§ Problem requirements: The data is to be reproduced in full and without error.

====== Dataset extract ======

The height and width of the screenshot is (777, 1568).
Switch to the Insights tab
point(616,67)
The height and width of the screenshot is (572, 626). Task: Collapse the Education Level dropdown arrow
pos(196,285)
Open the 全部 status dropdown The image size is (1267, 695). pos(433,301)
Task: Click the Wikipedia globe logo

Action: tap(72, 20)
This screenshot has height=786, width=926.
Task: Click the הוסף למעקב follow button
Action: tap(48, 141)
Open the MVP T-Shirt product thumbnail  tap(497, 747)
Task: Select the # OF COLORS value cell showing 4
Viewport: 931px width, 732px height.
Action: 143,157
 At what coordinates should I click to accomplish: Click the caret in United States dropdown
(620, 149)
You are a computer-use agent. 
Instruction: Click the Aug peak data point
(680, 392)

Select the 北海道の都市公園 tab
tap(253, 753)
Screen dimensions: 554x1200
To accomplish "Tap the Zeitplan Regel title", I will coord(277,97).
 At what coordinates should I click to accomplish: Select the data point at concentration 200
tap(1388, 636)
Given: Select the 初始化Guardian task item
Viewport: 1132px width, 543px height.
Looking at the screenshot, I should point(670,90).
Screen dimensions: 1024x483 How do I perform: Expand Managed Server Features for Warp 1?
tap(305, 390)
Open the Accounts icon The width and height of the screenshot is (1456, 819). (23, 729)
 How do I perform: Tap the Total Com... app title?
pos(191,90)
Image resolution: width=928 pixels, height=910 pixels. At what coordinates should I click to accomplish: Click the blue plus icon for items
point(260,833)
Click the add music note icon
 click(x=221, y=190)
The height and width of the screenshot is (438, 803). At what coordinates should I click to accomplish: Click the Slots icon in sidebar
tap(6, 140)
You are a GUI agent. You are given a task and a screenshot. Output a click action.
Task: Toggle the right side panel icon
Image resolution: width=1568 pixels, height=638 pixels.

======

§ Reply:
The height and width of the screenshot is (777, 1568).
Switch to the Insights tab
point(616,67)
The height and width of the screenshot is (572, 626). Task: Collapse the Education Level dropdown arrow
pos(196,285)
Open the 全部 status dropdown The image size is (1267, 695). pos(433,301)
Task: Click the Wikipedia globe logo

Action: tap(72, 20)
This screenshot has height=786, width=926.
Task: Click the הוסף למעקב follow button
Action: tap(48, 141)
Open the MVP T-Shirt product thumbnail  tap(497, 747)
Task: Select the # OF COLORS value cell showing 4
Viewport: 931px width, 732px height.
Action: 143,157
 At what coordinates should I click to accomplish: Click the caret in United States dropdown
(620, 149)
You are a computer-use agent. 
Instruction: Click the Aug peak data point
(680, 392)

Select the 北海道の都市公園 tab
tap(253, 753)
Screen dimensions: 554x1200
To accomplish "Tap the Zeitplan Regel title", I will coord(277,97).
 At what coordinates should I click to accomplish: Select the data point at concentration 200
tap(1388, 636)
Given: Select the 初始化Guardian task item
Viewport: 1132px width, 543px height.
Looking at the screenshot, I should point(670,90).
Screen dimensions: 1024x483 How do I perform: Expand Managed Server Features for Warp 1?
tap(305, 390)
Open the Accounts icon The width and height of the screenshot is (1456, 819). (23, 729)
 How do I perform: Tap the Total Com... app title?
pos(191,90)
Image resolution: width=928 pixels, height=910 pixels. At what coordinates should I click to accomplish: Click the blue plus icon for items
point(260,833)
Click the add music note icon
 click(x=221, y=190)
The height and width of the screenshot is (438, 803). At what coordinates should I click to accomplish: Click the Slots icon in sidebar
tap(6, 140)
You are a GUI agent. You are given a task and a screenshot. Output a click action.
Task: Toggle the right side panel icon
Image resolution: width=1568 pixels, height=638 pixels.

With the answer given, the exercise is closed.